There are occasional articles – usually after big storms – that give some acknowledgement. But it should be remembered that these people are out there every day, working up on lines, removing meters from houses and installing new ones, routine work that has profound effects on the lives of people.

Recently, however, some Entergy workers earned praise for a different type of action.

Kasdan Oliver, Carl Prejean and Dustin Ledet were traveling in their truck when they saw blue lights flashing on the road up ahead. Prejean was driving and did the safe – as well as legal – move. He changed into the farthest lane to give the law enforcement officer room for whatever was being done and lessen the risk of a problem.



Trooper Justin Leonard had pulled over a vehicle, and what the Entergy men’s eyes saw as they got closer indicated something was very wrong.

Leonard was struggling with a man, apparently trying to subdue him. Oliver, Prejean and Ledet readied to assist. As their truck pulled safely over Oliver – all 285 pounds and six feet, two inches of him – alit and headed to the trooper’s aid.

“I put my knee on his back and grabbed his arm, and the trooper was able to put the handcuffs on him,” Oliver is quoted as saying in an Entergy newsletter.



Other police vehicles that had been rushing to the scene showed up, but with Oliver’s help the risk to the trooper as well as the suspect was already done with.

Capt. Frank Besson, Troop C’s commander, had plenty to say about the help his trooper received.

“Quite often troopers work by themselves on these roadways, and it’s a great feeling to know we can depend on people like your guys with Entergy who are going to stop and be willing to put themselves out there to help us out,” Besson told Entergy. “Especially with what’s going on in the world today, it’s not often you see people who are willing to help out law enforcement.”



Trooper Leonard had something to say as well.

“They went out of their way when they didn’t have to,” Leonard said. “You don’t see that too much nowadays, so I just thought they needed a little bit of recognition.”

All three workers were eager to help, and family ties may have helped with some motivation.

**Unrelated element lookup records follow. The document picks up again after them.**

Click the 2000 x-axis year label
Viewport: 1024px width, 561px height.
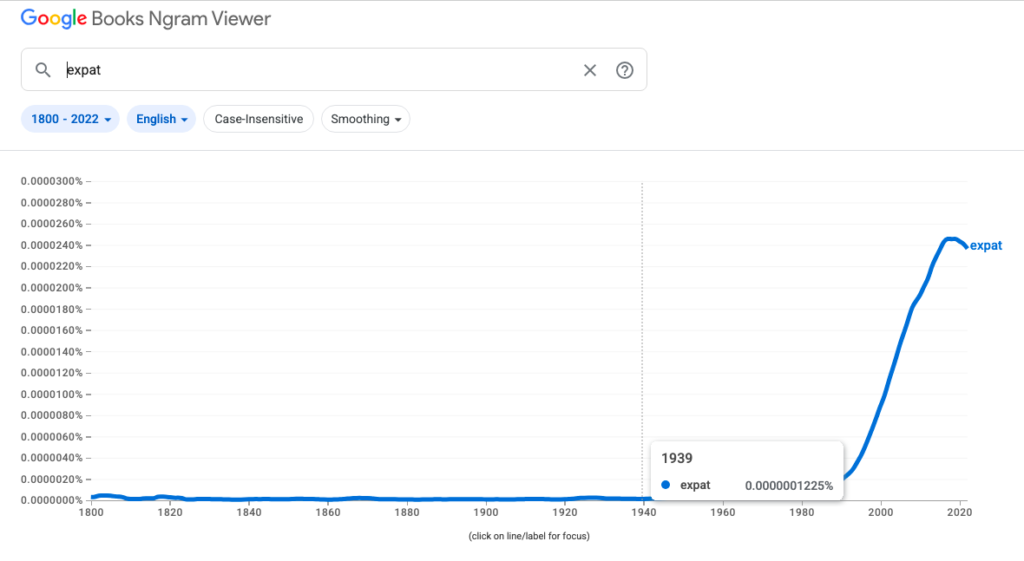(x=880, y=512)
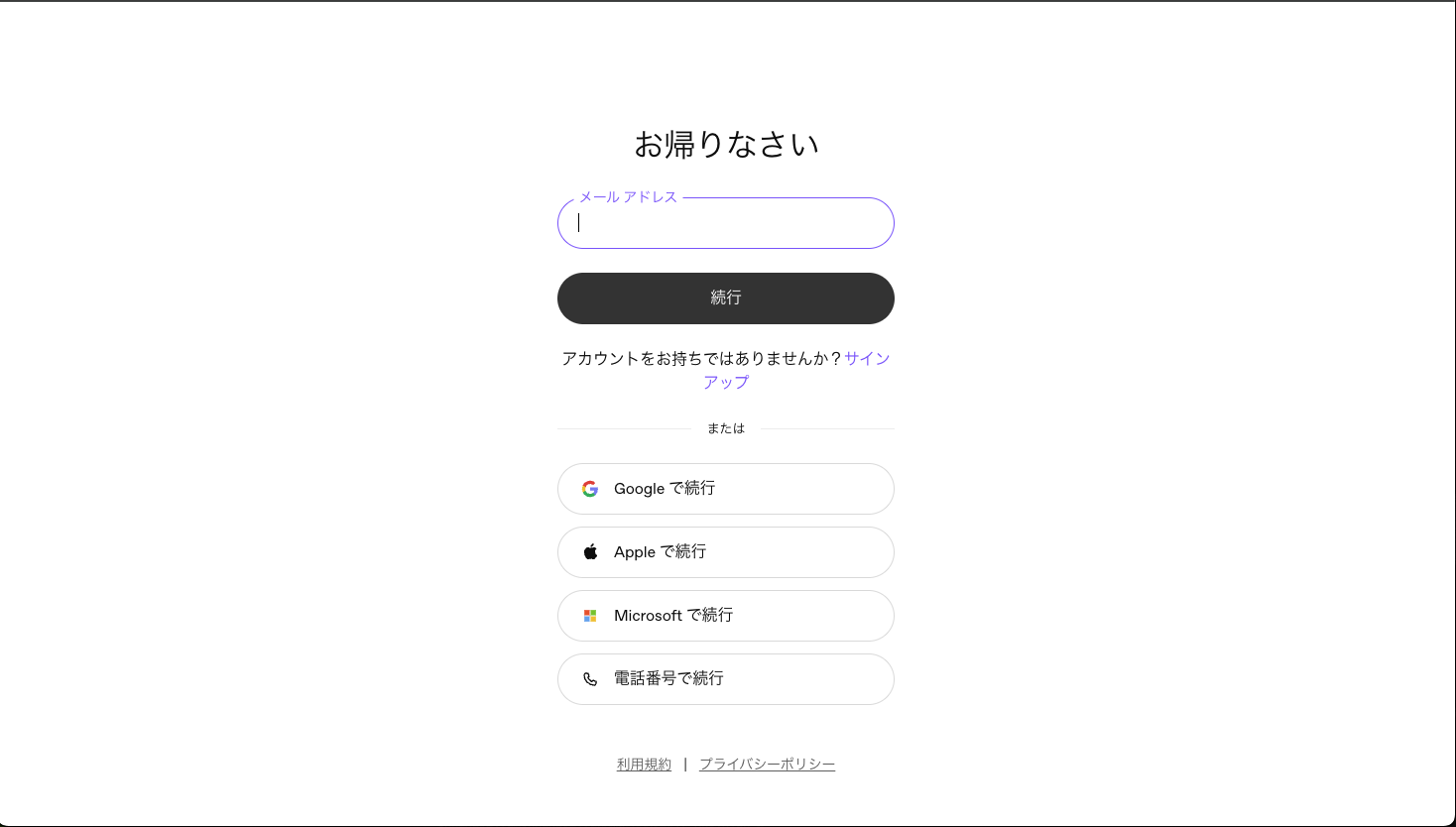Select the multicolored Google icon
This screenshot has width=1456, height=827.
click(590, 488)
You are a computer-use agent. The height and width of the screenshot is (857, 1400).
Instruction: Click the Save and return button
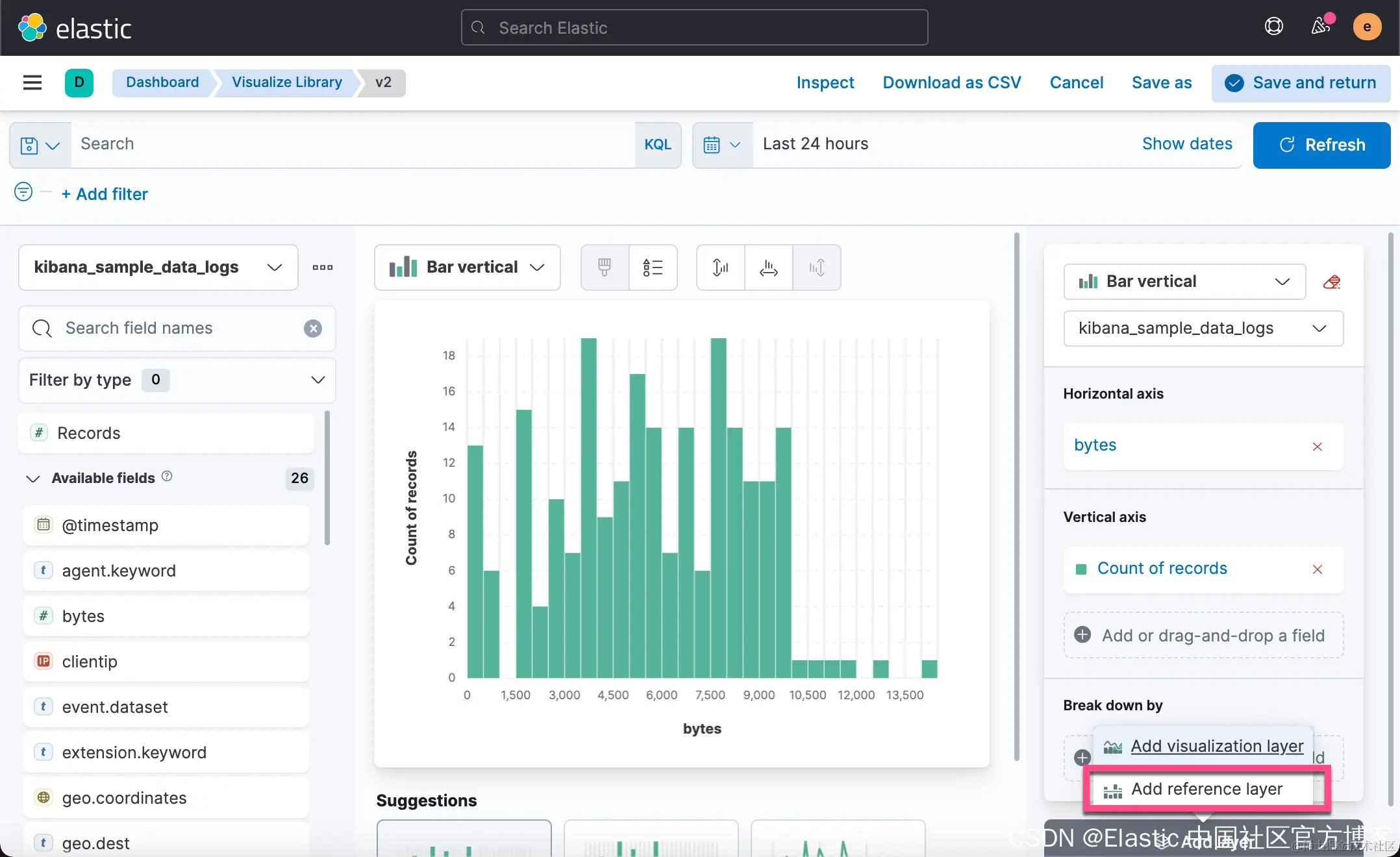pos(1301,83)
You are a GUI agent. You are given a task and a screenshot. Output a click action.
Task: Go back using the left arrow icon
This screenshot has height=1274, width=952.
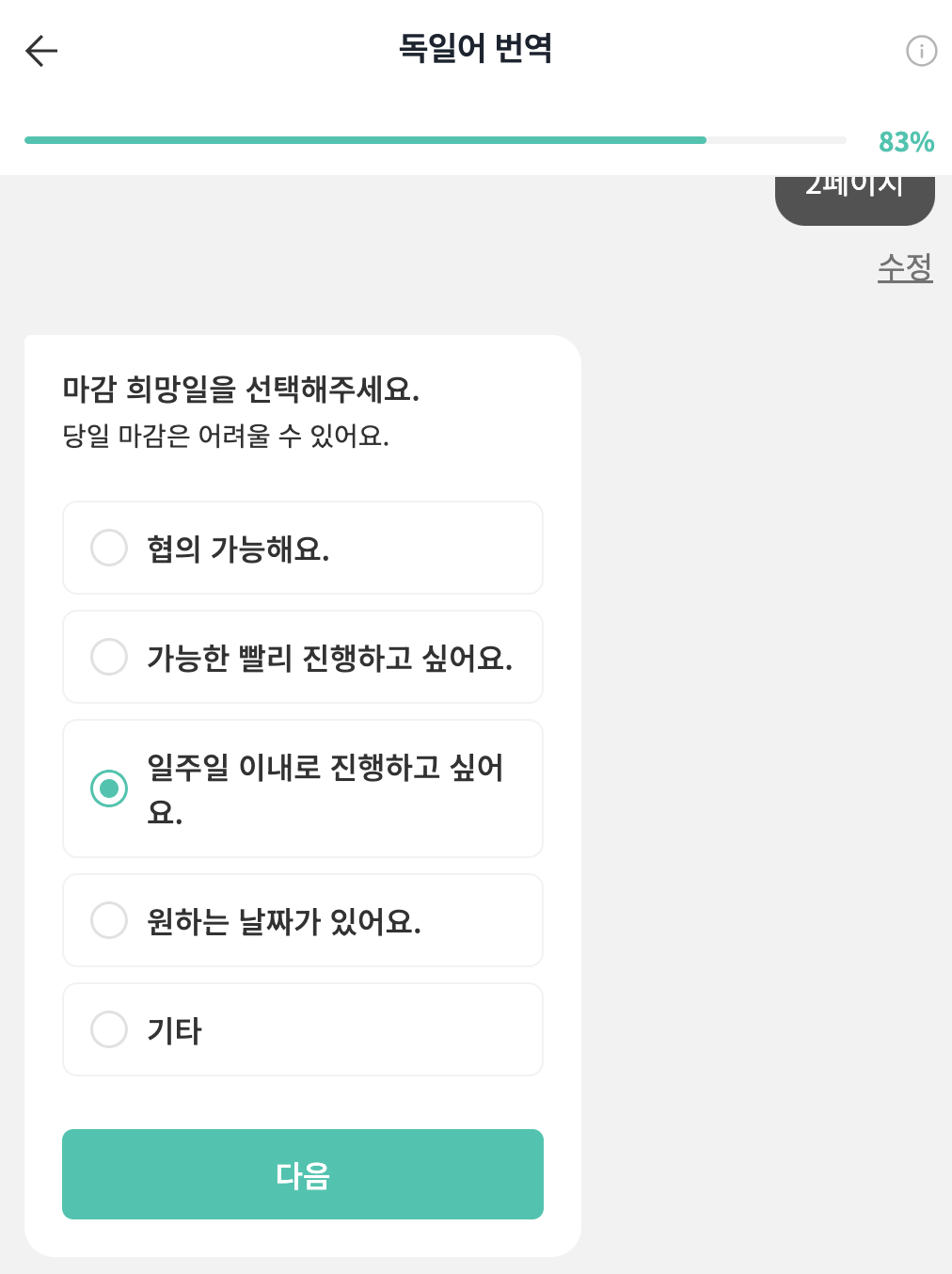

Prejean has three



“When I saw the trooper struggling, I saw he was a young guy, and my first thought was it was my nephew,” Prejean said.

Oliver’s mother was an Assumption Parish Sheriff’s detective.

“I just knew the trooper needed help,” he said. “I just ran out there and took over as if I’d done it before.”



Even without the law enforcement connections, however, we are willing to bet that these workers would have made the same decisions.

And despite the belief expressed by some that “nowadays” there is a paucity of willingness to help law enforcement, we wish to err on the side of disagreement.

We believe most people recognize and respect the work that law enforcement officers do, and in particular that they understand the dangers involved. Nobody who has the opportunity to aid law enforcement officers in a crucial moment should pass on the potential, no matter their physical abilities. Those who are fragile or infirm can certainly notify authorities that there is an officer in trouble and should do so without hesitation. Others, who may be physically able to give direct help, should certainly do so.



In this case, the Entergy workers did what they thought was best, and there is no telling what tragedy they may have prevented, even though help was not far behind.

We commend them, and commend Entergy for passing on the story. We wish them – and law enforcement officers – safe travels and the ability to perform their jobs each day, and return unharmed to their waiting familes.